Transcribe the data starting at the line containing "Where should I" and ending after the line containing "point(1141,58)". Leave the pictures out.

● **Information supplied**:
━━━━
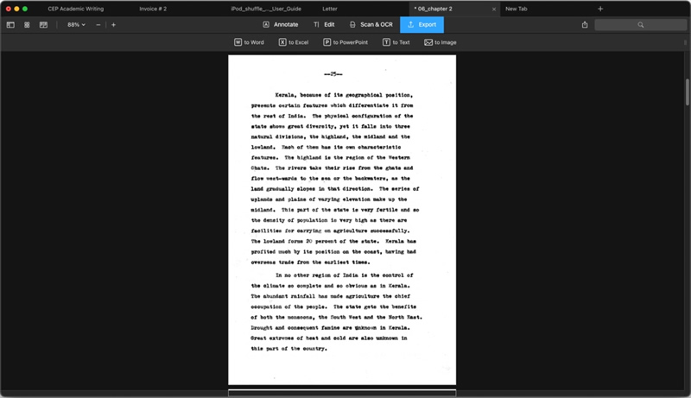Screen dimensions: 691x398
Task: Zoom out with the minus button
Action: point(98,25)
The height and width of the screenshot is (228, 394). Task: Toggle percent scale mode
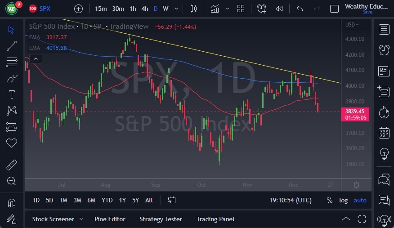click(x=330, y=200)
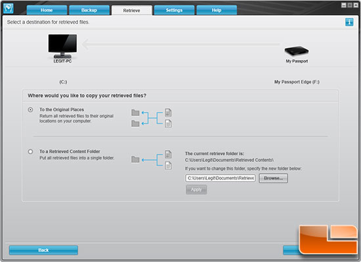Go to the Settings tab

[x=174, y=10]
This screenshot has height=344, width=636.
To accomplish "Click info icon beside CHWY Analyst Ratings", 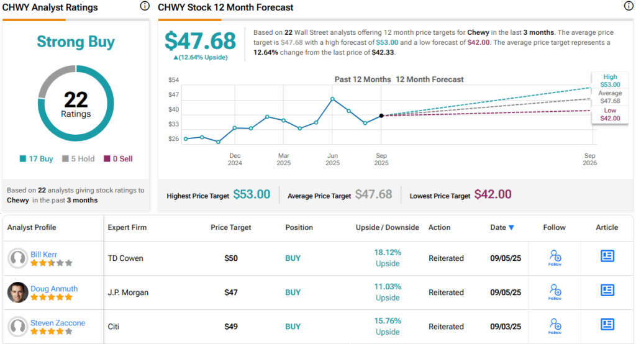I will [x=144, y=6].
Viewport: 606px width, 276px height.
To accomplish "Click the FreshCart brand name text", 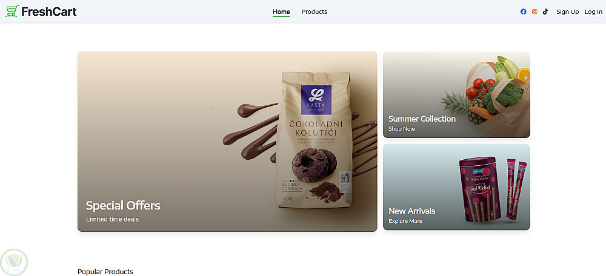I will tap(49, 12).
━━━━
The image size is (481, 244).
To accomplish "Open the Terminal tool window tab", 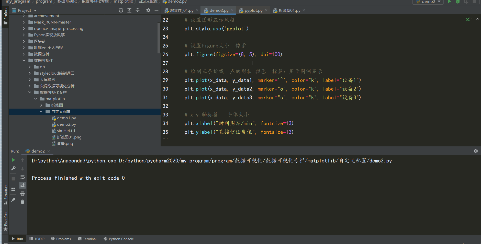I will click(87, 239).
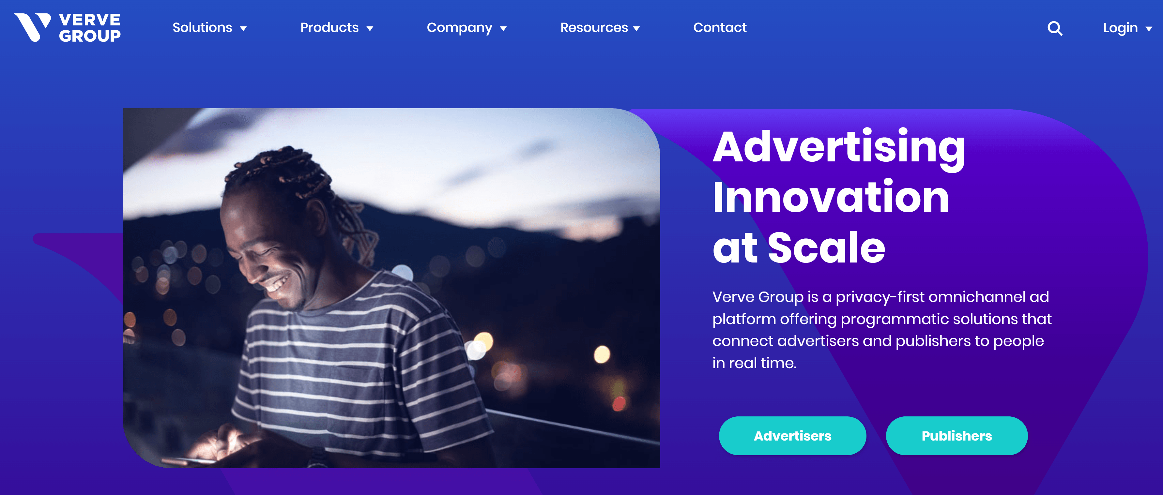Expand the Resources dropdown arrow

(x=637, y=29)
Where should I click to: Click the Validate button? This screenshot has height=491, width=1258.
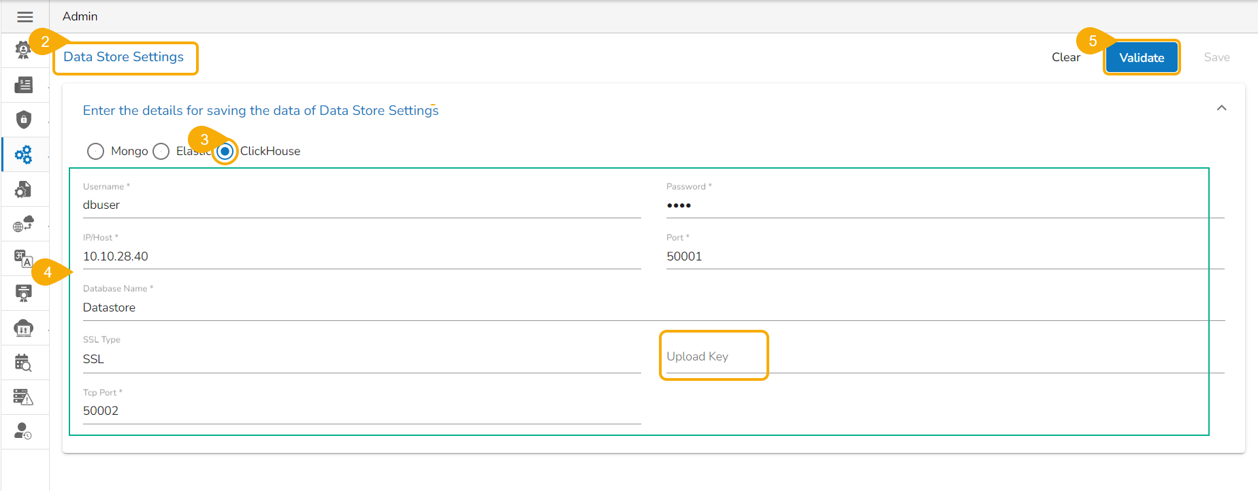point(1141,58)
━━━━
● **Solution for this task**:
Where should I click to: Click the Validate button? This screenshot has height=491, width=1258.
point(1141,58)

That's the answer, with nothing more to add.